FAM237A is a protein coding gene which encodes a protein of the same name. Within Homo sapiens, FAM237A is believed to be primarily expressed within the brain, with moderate heart and lesser testes expression. FAM237A is hypothesized to act as a specific activator of receptor GPR83.

== Gene ==
FAM237A is alternatively known as HCG1657980 and LOC200726. Homo sapiens FAM237A's sequence resides on chromosome 2's + strand, and extends from bases 207486904 to 207514174. Homo sapiens FAM237A sequence contains 13 exons unspliced.

== Transcripts ==
Homo sapiens FAM237A is predicted to produce six unique transcripts, of which four are spliced.

Alternate Transcripts of Homo sapiens FAM237A
| Name | Size (Base Pairs) | Exon Usage |
|---|---|---|
| aAug10 | 1797 | 2,3,8,10 |
| bAug10 | 1376 | 4,6,13 |
| cAug10 | 1121 | 5,12 |
| dAug10 (Unspliced) | 798 | 7 |
| eAug10 (Unspliced) | 873 | 9 |
| fAug10 | 706 | 1,11 |

== Proteins ==
Homo sapiens FAM237A is associated with three unnamed protein isoforms. FAM237A's most-researched isoform is 181 amino acids long, and is predicted to contain a transmembrane domain. FAM237A's second protein isoform is predicted to be 417 amino acids long; it contains a transmembrane domain and an upstream open reading frame. The last protein isoform of FAM237A is made up of 158 amino acids and contains a transmembrane domain; this isoform is predicted to localize within the membrane. Several databases, including NCBI, only recognize FAM237A's 181 amino acid isoform. Given the relative abundance of literature surrounding it, the remainder of this page's findings only discuss FAM237A's 181 amino acid isoform.

The theoretical molecular weight of this isoform is 20.56 kDA. Its theoretical isoelectric point is 8.96. Homo sapiens FAM237A amino acid composition is predicted to be relatively standard. It notably contains a repeat LFWD motif at amino acids 90 and 97.

FAM237A's transmembrane domain is generally predicted to reside on amino acids 14-32 within the protein. However, structure prediction tool Phyre2 predicts that the protein's transmembrane domain resides on amino acids 91–106.

== Regulation ==
Three promoters of Homo sapiens FAM237A are predicted: GXP_8991091, GXP_7539237, and GXP_8991092. Of these, GXP_8991091 has the greatest predicted tissue expression levels.

• _INFORMATION PROVIDED_:
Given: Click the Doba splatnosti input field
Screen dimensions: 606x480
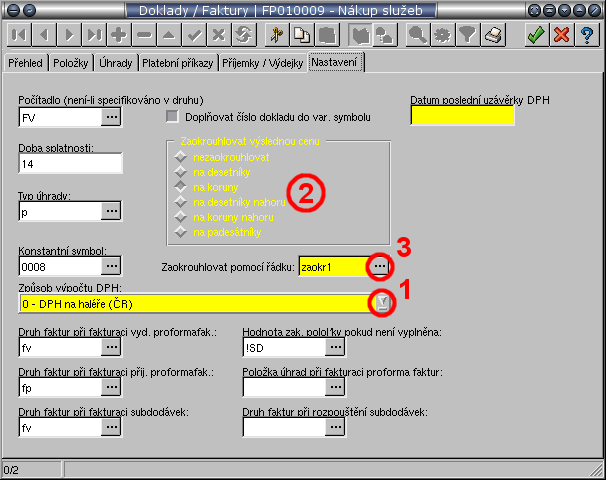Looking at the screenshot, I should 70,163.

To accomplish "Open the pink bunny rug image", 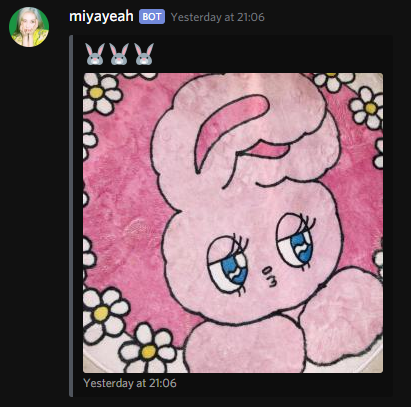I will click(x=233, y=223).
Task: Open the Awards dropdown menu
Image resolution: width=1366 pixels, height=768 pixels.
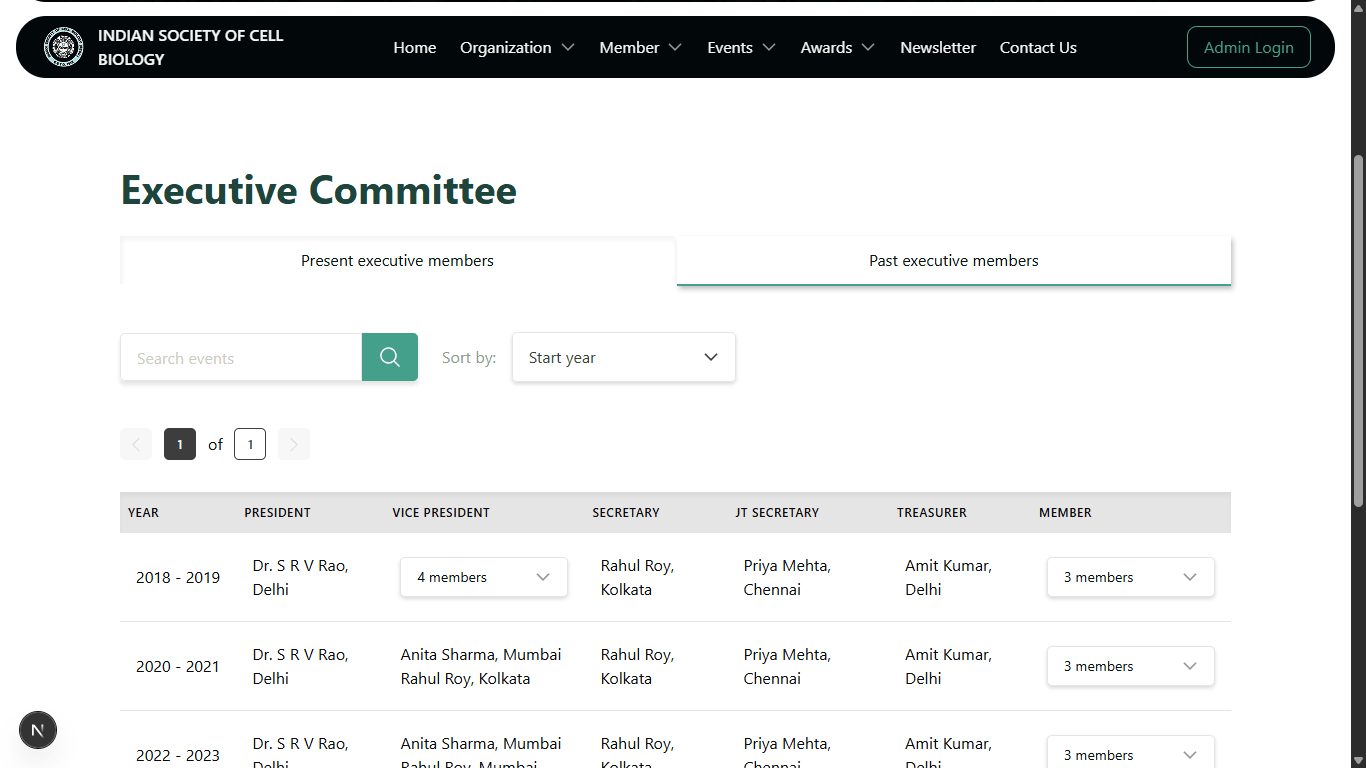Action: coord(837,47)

==

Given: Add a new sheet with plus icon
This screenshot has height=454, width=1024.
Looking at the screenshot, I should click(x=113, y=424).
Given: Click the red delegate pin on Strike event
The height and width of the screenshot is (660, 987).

• _EXERCISE DESCRIPTION_:
Answer these questions from the FAM237A text.
(a) On which chromosome and strand does the Homo sapiens FAM237A sequence reside?
(b) How many amino acids long is the second protein isoform predicted to be?
(c) Which promoter has the greatest predicted tissue expression levels?
Use only the FAM237A text, not the items, for what comes next.

• _SOLVED EXERCISE_:
(a) The + strand of chromosome 2.
(b) 417 amino acids.
(c) GXP_8991091.